El Senado, donde el PP tiene mayoría absoluta, advirtió este miércoles de que adoptará «las decisiones políticas y legales que sean necesarias» ante la ausencia del ministro del Interior, Fernando Grande-Marlaska, en la comisión a la que había sido convocado para informar sobre la crisis migratoria de Ceuta. La incomparecencia, que ya se había anunciado, se hizo efectiva este miércoles y dejó vacía la Comisión de Interior de la Cámara Alta, en la que el ministro había sido citado a petición de los populares.

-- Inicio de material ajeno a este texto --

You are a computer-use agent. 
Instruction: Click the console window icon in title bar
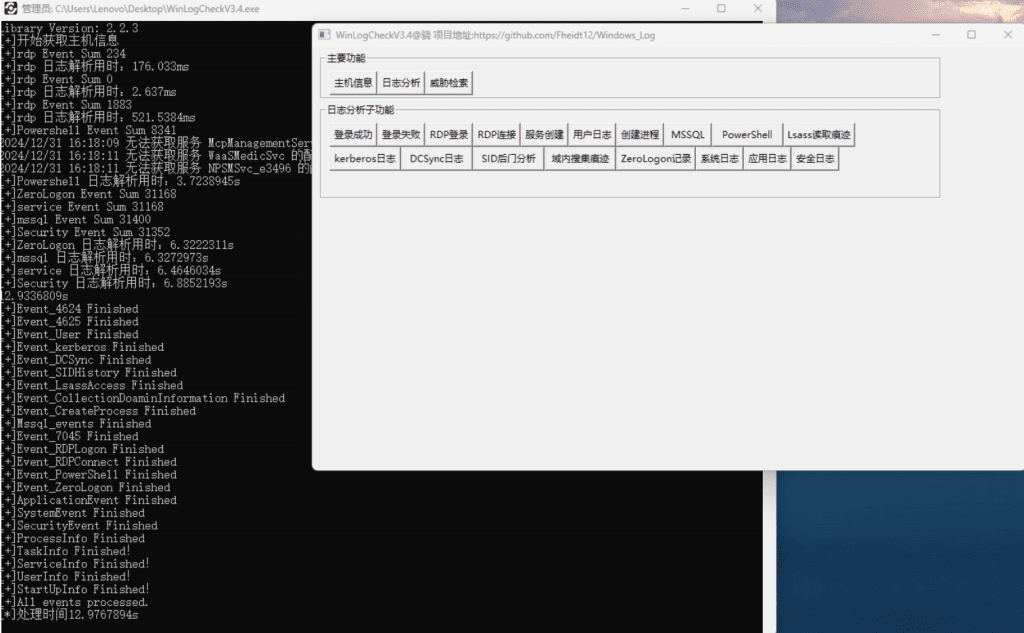[x=10, y=9]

Marlaska tenía otra agenda a esa misma hora. El titular de Interior se reunió, en el momento en que estaba citado en el Senado, con responsables de Protección Civil de las comunidades y ciudades autónomas y de la Agencia Estatal de Meteorología, con motivo del eclipse solar de la jornada. El ministro defendió que ya había respondido al Senado, al que trasladó la imposibilidad de acudir por circunstancias que, dijo, se explican por sí solas, e insistió en su voluntad de dar todas las explicaciones sobre Ceuta en el Congreso el próximo 28 de agosto. Negó cualquier ánimo de incumplimiento y lo enmarcó en la voluntad de seguir atendiendo sus responsabilidades como miembro del Ejecutivo y ante el Parlamento.

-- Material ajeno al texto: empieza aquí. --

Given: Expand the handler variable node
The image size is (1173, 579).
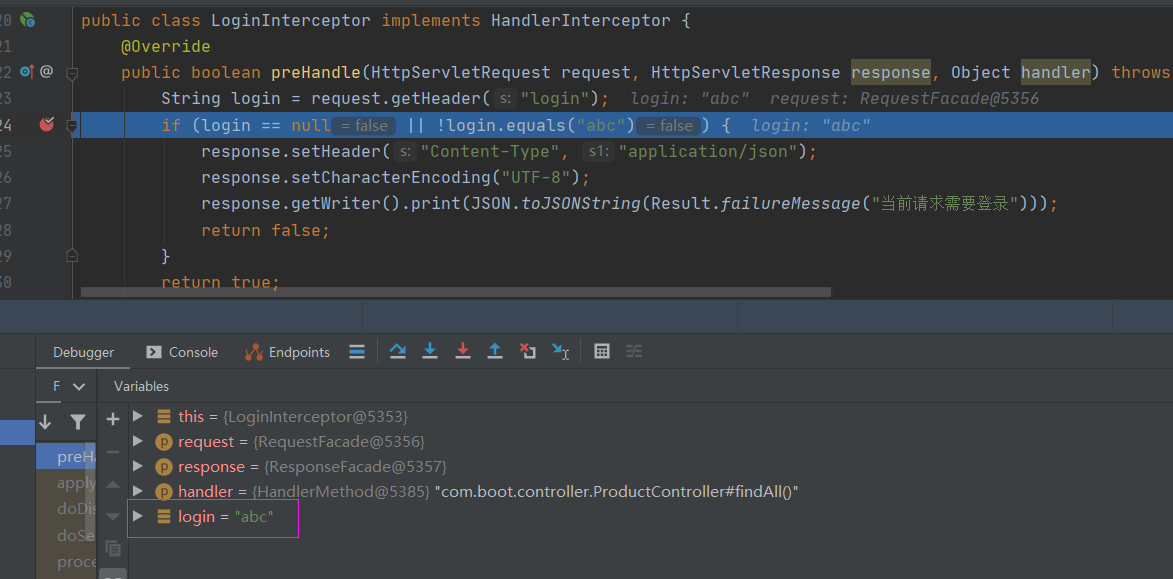Looking at the screenshot, I should [x=138, y=490].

El choque se arrastra desde hace días y responde a un pulso sobre qué cámara debe fiscalizar al Gobierno. El PP registró primero en el Senado las peticiones de comparecencia de Marlaska, de la ministra de Defensa, Margarita Robles, y del titular de Exteriores, José Manuel Albares, y convocó comisiones extraordinarias para mediados de agosto. El Gobierno respondió ofreciendo que esos ministros, junto al de Presidencia, Félix Bolaños, comparecieran a finales de mes, pero solo en el Congreso, al considerarlo la cámara prevalente. El presidente del Senado, el popular Pedro Rollán, rechazó esa tesis, negó la prevalencia del Congreso y sostuvo que los ministros están obligados a comparecer ante la cámara que reclame su presencia, en virtud del artículo 110 de la Constitución.
El futuro inmediato de las otras citaciones sigue en el aire. El Senado mantiene convocado a Albares para el 17 de agosto y a Robles para el 18, después de que la titular de Defensa comunicara por escrito a Rollán su plena disposición a comparecer y su intención de buscar una fecha compatible con su agenda, sin que por ahora haya quedado cerrada. El episodio eleva la tensión institucional entre el Gobierno y la Cámara Alta en plena gestión de la crisis de Ceuta, después de que a finales de julio entraran en la ciudad autónoma unas 72.000 personas desde Marruecos.